What are the maximum fines under the AI Act?
€35 million or 7% of global annual turnover, whichever is higher, for breach of the prohibited-AI rules in Article 5. €15 million or 3% for breach of high-risk AI obligations or Article 50 transparency obligations. €7.5 million or 1% for supplying incorrect or misleading information to authorities. The thresholds are deliberately higher than GDPR to reflect the structural nature of AI Act compliance.
Does the AI Act apply to portfolio companies based outside the EU?
Yes, in two configurations. First, if the company places an AI system on the EU market regardless of where the company is established. Second, if the AI system's output is used in the EU regardless of where the system itself is operated. A US-based AI provider whose system is deployed by an EU-based portfolio company is in scope. A non-EU portfolio company whose AI affects EU residents is in scope.
What is a fundamental rights impact assessment under the AI Act?
Article 27 requires deployers of certain high-risk AI systems — public authorities, providers of essential services, and credit-scoring deployers — to perform a fundamental rights impact assessment before first deployment. The assessment documents: the deployer's processes; the period and frequency of use; categories of natural persons affected; specific risks of harm; human oversight measures; risk-mitigation measures and complaint mechanisms. The output must be notified to the market surveillance authority. For PE-owned operating companies in financial services or essential-services sectors, this is the obligation most often missed.
How does the AI Act interact with GDPR?
The two regulations apply in parallel. GDPR governs the lawful basis, transparency, and rights of data subjects whose personal data is processed by the AI system. The AI Act governs the AI system itself as a product. A high-risk AI system processing personal data is subject to both: GDPR compliance is a prerequisite, not a substitute. The Commission has published practical guidance on the GDPR/AI Act interface for high-risk recruitment AI as a starting point for other domains.
What does the AI Act cost a typical mid-cap portfolio company to comply?
For a mid-cap portfolio company with 10–20 in-scope AI systems, the initial compliance program runs €150,000–€500,000 in combined legal and technical work, plus €50,000–€150,000 in annual run-rate compliance cost. AI-native portfolio companies (where AI is the product) multiply both numbers. Reputable cost containment comes from doing the inventory and classification once, properly, with experienced counsel, rather than from cutting corners on the classification step itself.

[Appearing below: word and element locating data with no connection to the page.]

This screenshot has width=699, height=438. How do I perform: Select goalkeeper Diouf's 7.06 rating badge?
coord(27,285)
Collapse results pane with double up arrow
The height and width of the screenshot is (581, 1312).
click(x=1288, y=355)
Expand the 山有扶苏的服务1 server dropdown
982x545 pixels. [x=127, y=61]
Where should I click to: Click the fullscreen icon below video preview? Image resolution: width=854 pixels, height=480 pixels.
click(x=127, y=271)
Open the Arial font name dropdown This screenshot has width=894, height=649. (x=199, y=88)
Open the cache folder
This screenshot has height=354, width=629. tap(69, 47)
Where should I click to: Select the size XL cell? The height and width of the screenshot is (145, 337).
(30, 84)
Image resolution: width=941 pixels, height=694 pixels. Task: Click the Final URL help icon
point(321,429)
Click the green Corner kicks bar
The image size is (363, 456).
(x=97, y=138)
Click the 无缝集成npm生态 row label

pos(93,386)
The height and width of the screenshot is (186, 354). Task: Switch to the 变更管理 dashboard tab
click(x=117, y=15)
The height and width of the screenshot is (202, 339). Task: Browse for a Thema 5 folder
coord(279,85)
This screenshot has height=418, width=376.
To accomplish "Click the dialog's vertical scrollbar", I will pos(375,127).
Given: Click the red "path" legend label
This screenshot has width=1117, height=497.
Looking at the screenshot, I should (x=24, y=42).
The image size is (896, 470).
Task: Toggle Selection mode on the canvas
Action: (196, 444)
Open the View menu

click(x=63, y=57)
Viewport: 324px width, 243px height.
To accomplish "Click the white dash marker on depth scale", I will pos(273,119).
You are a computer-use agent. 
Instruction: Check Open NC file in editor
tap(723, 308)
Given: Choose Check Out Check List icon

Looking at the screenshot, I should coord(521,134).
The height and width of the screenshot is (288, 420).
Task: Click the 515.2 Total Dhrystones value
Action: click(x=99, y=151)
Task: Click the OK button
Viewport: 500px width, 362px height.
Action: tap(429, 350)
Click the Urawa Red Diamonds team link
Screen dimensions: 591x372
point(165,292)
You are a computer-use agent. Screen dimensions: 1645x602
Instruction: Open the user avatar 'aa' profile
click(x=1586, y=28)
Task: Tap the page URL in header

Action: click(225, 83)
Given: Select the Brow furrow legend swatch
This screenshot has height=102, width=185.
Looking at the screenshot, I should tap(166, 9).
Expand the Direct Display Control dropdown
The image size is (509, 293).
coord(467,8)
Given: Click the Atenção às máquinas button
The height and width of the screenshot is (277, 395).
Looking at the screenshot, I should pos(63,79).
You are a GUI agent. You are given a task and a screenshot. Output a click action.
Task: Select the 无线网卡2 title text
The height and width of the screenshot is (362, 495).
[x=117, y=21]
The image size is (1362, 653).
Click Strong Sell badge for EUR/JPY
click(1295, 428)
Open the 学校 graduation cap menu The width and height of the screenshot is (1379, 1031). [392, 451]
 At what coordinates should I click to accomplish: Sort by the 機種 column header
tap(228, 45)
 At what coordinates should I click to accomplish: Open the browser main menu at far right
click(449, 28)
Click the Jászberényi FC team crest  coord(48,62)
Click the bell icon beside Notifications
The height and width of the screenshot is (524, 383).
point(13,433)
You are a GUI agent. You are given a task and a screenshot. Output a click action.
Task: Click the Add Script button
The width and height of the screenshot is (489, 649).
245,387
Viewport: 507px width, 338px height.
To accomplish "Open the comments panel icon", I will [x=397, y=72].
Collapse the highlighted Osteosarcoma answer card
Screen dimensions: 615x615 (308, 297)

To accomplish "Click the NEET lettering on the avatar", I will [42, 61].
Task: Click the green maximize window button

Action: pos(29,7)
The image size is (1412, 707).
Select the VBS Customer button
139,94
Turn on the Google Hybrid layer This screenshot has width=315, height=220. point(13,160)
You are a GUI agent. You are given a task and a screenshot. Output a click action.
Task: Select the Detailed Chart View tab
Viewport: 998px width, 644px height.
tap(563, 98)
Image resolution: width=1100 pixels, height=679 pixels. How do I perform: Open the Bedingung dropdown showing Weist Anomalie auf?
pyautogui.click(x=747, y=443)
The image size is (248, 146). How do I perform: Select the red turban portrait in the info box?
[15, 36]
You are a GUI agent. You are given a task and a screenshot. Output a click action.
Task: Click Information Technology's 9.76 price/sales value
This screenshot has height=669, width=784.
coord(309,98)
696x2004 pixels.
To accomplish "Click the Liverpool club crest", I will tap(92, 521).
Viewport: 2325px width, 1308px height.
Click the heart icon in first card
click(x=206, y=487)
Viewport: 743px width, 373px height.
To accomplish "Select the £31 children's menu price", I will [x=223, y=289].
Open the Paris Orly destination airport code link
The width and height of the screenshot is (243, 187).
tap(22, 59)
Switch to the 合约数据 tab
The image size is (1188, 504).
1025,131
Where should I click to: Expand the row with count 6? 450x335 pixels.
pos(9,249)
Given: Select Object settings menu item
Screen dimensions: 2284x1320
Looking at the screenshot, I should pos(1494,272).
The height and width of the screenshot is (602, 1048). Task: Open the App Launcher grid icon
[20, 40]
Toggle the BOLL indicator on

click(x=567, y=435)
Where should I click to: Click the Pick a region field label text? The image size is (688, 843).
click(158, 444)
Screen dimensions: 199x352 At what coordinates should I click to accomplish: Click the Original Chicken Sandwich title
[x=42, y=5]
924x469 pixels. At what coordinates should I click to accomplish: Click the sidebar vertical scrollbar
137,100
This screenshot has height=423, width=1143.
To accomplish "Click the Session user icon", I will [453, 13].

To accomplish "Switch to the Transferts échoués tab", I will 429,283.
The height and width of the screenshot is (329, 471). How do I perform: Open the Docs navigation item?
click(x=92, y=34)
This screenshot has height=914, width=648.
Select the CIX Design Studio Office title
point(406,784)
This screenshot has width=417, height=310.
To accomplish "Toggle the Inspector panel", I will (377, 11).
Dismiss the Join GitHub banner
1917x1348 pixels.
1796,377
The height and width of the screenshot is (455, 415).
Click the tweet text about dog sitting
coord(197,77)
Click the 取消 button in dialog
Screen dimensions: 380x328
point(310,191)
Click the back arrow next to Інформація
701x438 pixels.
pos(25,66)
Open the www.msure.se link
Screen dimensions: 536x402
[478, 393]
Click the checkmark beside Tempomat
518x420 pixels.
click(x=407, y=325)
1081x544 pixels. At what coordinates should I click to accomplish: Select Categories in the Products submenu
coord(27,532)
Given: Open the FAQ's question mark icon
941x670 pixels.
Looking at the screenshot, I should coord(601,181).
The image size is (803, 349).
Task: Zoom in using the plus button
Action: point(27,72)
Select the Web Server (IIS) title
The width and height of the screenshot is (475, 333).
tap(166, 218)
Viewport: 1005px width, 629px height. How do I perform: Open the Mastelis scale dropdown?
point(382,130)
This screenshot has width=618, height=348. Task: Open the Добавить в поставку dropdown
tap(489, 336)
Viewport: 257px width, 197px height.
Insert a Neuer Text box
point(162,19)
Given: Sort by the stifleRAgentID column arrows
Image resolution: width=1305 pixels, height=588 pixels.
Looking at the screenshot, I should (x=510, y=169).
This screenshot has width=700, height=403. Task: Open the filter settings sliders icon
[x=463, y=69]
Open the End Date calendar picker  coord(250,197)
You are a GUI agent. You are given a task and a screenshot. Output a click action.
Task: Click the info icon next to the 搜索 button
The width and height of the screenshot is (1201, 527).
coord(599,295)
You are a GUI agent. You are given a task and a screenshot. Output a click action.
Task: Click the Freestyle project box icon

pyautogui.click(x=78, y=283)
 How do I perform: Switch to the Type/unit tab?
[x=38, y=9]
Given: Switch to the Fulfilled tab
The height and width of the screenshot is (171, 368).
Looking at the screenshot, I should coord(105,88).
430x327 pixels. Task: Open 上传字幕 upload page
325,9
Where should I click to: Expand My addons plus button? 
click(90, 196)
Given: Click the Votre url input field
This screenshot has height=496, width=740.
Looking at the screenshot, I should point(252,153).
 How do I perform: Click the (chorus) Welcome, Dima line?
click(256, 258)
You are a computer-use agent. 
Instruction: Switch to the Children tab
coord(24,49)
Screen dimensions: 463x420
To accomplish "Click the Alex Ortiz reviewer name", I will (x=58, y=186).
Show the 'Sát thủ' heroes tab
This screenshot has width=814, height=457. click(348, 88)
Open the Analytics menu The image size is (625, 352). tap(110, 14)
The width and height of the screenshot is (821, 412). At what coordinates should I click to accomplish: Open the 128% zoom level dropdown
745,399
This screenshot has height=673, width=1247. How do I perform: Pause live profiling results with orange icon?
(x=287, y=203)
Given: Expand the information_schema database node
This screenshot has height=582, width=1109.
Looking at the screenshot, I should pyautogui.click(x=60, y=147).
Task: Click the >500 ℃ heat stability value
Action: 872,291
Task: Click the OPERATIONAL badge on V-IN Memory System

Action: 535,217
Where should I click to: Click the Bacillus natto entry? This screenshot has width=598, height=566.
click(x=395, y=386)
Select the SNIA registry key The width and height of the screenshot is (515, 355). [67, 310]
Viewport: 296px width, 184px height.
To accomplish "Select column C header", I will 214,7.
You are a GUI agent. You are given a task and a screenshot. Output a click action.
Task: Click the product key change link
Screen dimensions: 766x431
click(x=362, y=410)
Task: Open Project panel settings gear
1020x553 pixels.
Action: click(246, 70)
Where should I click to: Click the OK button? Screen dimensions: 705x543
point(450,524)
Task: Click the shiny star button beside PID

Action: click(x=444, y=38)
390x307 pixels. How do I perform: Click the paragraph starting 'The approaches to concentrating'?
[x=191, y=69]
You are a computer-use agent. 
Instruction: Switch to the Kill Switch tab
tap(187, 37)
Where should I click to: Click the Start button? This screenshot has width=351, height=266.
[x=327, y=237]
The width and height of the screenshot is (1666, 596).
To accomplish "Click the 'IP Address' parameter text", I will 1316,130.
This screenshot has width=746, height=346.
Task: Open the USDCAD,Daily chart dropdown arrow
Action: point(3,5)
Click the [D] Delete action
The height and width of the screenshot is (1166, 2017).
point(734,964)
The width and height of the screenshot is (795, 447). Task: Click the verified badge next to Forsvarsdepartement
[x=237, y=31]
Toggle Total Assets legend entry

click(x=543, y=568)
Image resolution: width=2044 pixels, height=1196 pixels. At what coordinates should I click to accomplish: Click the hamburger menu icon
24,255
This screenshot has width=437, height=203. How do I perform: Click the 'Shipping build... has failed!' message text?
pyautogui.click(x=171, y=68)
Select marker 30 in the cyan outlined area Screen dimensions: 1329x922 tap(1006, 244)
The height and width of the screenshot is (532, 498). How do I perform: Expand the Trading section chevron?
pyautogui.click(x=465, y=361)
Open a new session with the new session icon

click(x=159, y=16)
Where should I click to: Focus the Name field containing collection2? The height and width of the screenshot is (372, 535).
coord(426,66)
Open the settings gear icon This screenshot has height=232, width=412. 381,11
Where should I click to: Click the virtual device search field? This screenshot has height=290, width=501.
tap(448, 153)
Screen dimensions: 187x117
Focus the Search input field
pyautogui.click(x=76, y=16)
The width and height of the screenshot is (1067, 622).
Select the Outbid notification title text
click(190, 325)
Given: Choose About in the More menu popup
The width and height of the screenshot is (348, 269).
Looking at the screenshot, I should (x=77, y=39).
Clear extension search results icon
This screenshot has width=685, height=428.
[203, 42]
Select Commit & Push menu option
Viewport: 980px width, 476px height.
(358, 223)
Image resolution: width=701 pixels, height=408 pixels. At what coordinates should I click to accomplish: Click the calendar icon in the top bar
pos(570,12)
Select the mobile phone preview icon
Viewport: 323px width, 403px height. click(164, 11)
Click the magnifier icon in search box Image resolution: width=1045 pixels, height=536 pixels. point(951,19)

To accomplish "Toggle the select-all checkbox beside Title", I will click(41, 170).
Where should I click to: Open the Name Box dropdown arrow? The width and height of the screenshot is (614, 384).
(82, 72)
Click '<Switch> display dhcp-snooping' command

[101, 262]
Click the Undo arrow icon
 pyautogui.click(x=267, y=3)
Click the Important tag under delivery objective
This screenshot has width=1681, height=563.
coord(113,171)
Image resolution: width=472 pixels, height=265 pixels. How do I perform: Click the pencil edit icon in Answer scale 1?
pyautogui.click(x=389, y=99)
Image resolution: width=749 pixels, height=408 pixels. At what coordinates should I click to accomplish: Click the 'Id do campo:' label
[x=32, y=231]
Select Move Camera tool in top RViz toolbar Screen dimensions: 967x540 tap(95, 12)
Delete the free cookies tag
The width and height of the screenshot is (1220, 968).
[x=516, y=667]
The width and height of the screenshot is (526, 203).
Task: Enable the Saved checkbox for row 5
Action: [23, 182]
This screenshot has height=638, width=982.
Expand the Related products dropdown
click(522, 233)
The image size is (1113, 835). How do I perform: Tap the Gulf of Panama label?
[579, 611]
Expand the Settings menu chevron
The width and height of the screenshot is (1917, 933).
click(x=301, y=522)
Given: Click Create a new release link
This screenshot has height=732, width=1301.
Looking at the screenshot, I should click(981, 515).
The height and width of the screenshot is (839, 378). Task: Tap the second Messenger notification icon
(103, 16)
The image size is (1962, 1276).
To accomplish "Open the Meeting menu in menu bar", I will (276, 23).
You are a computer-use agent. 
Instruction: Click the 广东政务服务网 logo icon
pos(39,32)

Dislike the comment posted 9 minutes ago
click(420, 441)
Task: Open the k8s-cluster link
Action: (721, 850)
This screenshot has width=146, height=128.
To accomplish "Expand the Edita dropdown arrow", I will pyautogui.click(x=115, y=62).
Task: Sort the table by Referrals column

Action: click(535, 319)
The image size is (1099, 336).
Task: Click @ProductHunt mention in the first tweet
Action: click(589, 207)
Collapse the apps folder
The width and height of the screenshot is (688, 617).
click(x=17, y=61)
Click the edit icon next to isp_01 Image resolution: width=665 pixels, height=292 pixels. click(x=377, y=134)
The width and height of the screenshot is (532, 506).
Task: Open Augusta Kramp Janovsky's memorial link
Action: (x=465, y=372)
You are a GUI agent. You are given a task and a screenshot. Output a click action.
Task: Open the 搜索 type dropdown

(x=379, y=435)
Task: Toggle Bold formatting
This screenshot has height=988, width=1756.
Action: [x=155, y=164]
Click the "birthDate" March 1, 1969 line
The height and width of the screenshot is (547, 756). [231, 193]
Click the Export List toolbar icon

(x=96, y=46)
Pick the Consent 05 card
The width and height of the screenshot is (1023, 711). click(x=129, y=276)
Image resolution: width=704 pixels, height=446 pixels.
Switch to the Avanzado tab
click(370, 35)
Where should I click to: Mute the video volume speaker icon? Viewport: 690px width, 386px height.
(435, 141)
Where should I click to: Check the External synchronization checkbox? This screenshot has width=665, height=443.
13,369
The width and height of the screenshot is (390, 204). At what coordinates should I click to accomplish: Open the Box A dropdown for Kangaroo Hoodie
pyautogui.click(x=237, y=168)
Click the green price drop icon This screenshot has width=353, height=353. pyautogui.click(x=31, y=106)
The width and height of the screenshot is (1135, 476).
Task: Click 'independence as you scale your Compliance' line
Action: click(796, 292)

What is the role of the European AI Office?
The European AI Office, established within the European Commission, supervises general-purpose AI models with systemic risk (e.g. frontier large language models above defined compute thresholds) and coordinates Member State authorities. It is also responsible for the EU AI Act database, harmonised standards adoption, and the Commission's interpretive guidance. The Office is the central locus of AI Act enforcement at EU level; national authorities handle most enforcement at member-state level.